Instructions for the task: Filter the entries for lines with the word "toolbar".

Saved entries:

--------

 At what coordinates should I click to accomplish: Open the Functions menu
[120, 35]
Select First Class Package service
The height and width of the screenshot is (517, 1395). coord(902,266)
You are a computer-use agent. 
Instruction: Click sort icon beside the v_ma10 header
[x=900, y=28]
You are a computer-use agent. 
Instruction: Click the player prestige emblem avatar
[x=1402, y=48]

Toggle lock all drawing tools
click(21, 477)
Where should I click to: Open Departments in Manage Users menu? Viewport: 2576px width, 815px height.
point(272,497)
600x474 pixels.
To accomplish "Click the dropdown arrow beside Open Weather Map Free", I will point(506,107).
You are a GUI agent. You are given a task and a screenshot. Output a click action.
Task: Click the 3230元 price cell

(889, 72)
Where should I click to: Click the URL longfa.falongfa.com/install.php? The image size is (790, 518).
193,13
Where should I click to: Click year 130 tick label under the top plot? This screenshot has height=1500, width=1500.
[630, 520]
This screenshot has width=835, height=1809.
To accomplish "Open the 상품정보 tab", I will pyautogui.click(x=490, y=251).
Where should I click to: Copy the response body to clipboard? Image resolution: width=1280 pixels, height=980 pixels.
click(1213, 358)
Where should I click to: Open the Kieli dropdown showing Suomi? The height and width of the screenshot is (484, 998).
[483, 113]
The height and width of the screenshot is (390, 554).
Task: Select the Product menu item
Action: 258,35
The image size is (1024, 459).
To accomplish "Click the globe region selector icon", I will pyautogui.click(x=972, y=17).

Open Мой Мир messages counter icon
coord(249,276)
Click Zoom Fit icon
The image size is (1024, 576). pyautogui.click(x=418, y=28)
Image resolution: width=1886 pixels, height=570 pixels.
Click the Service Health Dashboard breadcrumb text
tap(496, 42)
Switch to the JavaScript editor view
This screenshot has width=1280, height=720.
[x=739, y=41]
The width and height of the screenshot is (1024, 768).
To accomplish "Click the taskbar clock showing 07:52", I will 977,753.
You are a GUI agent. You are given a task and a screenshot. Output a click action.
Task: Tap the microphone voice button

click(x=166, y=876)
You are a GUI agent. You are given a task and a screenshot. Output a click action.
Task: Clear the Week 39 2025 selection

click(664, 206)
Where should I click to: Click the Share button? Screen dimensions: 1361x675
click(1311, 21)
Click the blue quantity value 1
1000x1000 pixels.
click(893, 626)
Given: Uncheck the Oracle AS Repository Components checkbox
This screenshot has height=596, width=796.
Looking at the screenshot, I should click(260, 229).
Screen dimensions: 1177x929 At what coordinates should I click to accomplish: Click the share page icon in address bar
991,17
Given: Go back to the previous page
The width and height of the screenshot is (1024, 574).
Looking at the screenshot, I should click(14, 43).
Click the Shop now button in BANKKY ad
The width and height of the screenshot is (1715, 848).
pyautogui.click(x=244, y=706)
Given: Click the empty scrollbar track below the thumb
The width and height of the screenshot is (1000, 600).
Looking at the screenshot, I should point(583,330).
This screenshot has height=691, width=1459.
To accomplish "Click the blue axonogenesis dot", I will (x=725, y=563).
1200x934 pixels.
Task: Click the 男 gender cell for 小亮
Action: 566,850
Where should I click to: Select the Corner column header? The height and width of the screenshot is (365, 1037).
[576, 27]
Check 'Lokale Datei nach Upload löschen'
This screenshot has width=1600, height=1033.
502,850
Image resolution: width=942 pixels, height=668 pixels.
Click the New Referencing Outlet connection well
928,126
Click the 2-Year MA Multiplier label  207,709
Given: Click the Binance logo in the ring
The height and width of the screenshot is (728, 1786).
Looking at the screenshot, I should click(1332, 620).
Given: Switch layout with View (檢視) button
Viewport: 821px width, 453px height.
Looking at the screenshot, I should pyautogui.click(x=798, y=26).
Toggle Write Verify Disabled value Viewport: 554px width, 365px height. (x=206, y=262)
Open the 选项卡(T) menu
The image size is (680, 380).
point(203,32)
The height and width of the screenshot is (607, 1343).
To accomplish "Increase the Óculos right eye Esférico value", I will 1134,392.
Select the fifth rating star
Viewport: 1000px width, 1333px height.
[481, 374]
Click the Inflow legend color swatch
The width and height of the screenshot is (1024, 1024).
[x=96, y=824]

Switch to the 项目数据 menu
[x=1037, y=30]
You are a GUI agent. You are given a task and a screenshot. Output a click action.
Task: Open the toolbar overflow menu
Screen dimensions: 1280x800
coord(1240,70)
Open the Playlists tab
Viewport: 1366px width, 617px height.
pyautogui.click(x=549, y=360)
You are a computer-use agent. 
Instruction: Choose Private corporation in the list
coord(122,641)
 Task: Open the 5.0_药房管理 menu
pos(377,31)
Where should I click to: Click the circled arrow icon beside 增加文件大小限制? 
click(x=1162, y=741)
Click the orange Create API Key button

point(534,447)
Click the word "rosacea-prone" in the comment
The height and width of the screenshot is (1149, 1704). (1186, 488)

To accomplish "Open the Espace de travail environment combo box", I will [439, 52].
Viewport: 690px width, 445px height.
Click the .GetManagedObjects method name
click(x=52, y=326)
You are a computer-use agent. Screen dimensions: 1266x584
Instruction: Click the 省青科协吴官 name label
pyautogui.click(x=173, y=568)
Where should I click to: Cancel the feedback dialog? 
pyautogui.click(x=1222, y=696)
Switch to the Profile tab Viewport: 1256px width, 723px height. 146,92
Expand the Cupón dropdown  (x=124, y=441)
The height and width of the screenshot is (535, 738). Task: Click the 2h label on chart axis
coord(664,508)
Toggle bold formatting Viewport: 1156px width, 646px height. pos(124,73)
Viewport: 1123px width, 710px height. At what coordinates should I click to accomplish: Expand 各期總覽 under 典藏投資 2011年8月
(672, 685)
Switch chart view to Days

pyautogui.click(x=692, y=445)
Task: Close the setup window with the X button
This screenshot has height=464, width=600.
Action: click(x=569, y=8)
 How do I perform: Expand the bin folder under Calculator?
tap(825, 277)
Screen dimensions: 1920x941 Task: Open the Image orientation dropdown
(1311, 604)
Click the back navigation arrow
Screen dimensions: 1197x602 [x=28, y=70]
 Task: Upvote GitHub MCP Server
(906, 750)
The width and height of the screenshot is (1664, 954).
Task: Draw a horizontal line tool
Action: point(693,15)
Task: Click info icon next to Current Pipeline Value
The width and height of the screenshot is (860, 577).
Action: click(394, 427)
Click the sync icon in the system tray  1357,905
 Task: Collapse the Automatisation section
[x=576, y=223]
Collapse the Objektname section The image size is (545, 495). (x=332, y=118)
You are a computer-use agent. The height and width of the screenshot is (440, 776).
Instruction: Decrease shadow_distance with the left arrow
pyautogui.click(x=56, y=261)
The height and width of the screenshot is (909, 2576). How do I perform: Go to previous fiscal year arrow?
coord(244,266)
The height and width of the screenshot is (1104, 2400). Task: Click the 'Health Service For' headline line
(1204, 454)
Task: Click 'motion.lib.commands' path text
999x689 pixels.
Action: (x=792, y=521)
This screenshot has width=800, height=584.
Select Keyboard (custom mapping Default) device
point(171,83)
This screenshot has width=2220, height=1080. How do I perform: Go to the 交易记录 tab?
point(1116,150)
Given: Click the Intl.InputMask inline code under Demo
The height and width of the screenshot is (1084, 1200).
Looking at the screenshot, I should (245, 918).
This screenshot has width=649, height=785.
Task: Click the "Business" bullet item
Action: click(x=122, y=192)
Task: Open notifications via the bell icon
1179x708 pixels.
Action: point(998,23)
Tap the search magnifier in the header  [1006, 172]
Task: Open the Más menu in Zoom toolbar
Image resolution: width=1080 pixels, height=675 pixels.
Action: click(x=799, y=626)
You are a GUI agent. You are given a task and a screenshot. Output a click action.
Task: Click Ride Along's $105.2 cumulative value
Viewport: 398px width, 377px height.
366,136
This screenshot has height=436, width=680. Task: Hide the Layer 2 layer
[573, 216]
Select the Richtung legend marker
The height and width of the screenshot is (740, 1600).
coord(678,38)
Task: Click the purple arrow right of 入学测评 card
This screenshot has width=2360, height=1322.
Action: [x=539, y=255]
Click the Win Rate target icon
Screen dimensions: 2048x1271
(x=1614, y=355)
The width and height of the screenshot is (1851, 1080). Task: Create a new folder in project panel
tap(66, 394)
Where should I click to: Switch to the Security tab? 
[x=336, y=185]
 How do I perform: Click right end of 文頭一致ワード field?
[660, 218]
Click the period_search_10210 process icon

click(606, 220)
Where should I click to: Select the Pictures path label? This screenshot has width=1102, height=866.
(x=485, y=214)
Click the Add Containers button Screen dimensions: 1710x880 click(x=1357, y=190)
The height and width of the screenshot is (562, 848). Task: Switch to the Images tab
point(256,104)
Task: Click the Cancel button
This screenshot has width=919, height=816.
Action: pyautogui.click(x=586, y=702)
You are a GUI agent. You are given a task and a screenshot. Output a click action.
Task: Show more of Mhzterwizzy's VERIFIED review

--------

Answer to the exercise:
Task: Open the toolbar overflow menu
Task: Open the Más menu in Zoom toolbar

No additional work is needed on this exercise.